92 yılda 57 hükümet 13 yılda tek hükümet

Siyasi tarihimiz ‘sivil hükümetin hükmettirilmemesi’ tarihidir.
Sivil siyaset kavga etti/ettirildi, devlet siyasetle kavga etti ve ülkeyi ‘siyaset dışı iktidarlar’ yönetti. 

1923’ten itibaren başlayan 27 yıllık CHP’li tek parti dönemi dahil...

Tek parti döneminde 27 yılda tam 18 hükümet kuruldu.

Bakanlar 18 kez değişti, 9 ayrı başbakan geldi. İsmet İnönü 7 kez hükümet kurdu. Sadece birinde, 1931-35 arasında ‘seçimsiz 4 yıl’ iktidar dönemi yaşadı.

Kalan 23 yılda 17 hükümetin görev süresi ortalama ‘15 ay’!..

***

1950’de başlayan 10 yıllık DP iktidarında da Adnan Menderes 5 hükümet kurdu.

Birinci hükümet 10 ay, ikincisi 3 yıl, üçüncüsü 19 ay, dördüncüsü 2 yıl ve beşincisi 2.5 yıl sürdü.

***

27 Mayıs 1960 darbecileri de güçlü iktidar kurmadı; 1.5 yılda 3 hükümet değiştirdiler.

1961’de kurulan İnönü başbakanlığındaki CHP-AP hükümeti ‘ilk koalisyon’ oldu, ‘7 ay’ sürdü!..

1965-71 arası 5.5 yıllık AP iktidarı görünse de, bunun sadece 1965-69 yılları arasındaki Birinci Demirel Hükümeti ‘4 yıl kesintisiz’di...

Suat Hayri Ürgüplü hükümeti 8 ay, ikinci Demirel hükümeti 15 ay, üçüncü Demirel hükümeti ise 1 yıl sürebildi.

10 yıl boyunca 9 hükümet kuruldu!..

Ardından 12 Mart 1971 askeri muhtırası geldi.

Asker kontrollü 3 yılda da 4 hükümet değişti.

***

1974’te Bülent Ecevit sahneye çıktı; CHP-MSP koalisyonu 9 ay sürdü. Sonraki yıllar da CHP, AP, MSP, MHP arasında kurulan koalisyonlarla geçti; ortalama ömürleri bir yılı aşmadı. 

En uzun süreli hükümet 1975-77 arasındaki AP-MSP-MHP-CGP koalisyonu oldu; 2 yıl 2 ay!.. 

12 Eylül 1980 darbesine kadar 19 yılda 18 hükümet kuruldu.

Türkiye 3 yıl darbe hükümetiyle yönetildi.

***

1983’teki Turgut Özal’ın ilk ANAP hükümeti çok partili tarihin ikinci ‘4 yıllık’ hükümeti oldu. Özal’ın ikinci ANAP hükümeti 2 yıl, Yıldırım Akbulut’a ‘devrettiği’ hükümet 2.5 yıl, Mesut Yılmaz’ınki ise 5 ay sürdü.

1991’de başlayan ‘Demirel koalisyonları’ dönemi, 1996’ya kadar sürdü. Ancak DYP-SHP koalisyonu ancak bir kez uzun süreli iktidar oldu, ‘2.5 yıl’!..

◇ ◇ ◇ ◇

**Yapılacak işler**
**1)** Hükümet sayıları üzerine yazıya göre 1961'de kurulan ilk koalisyon hükümeti ne kadar sürdü?
**2)** Hükümet sayıları üzerine yazıda "Bakanlar 18 kez" ile başlayıp "3 hükümet değiştirdiler." ile biten kısmı aynen kopyalayın.
Sonraki malzeme bu metinden ayrıdır.

**Veri bölümü**
◇ ◇ ◇ ◇

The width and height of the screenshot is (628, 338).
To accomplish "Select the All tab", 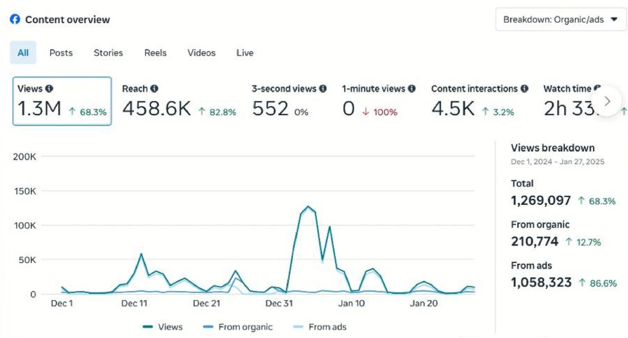I will 23,53.
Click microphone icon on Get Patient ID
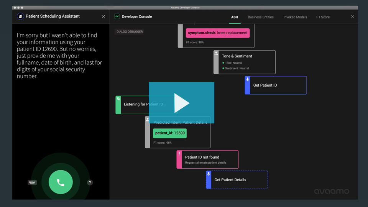The image size is (368, 207). tap(247, 80)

◇ ◇ ◇ ◇

**Yanıtlar**
**1)** 7 ay sürdü.

**2)**
Bakanlar 18 kez değişti, 9 ayrı başbakan geldi. İsmet İnönü 7 kez hükümet kurdu. Sadece birinde, 1931-35 arasında ‘seçimsiz 4 yıl’ iktidar dönemi yaşadı.

Kalan 23 yılda 17 hükümetin görev süresi ortalama ‘15 ay’!..

***

1950’de başlayan 10 yıllık DP iktidarında da Adnan Menderes 5 hükümet kurdu.

Birinci hükümet 10 ay, ikincisi 3 yıl, üçüncüsü 19 ay, dördüncüsü 2 yıl ve beşincisi 2.5 yıl sürdü.

***

27 Mayıs 1960 darbecileri de güçlü iktidar kurmadı; 1.5 yılda 3 hükümet değiştirdiler.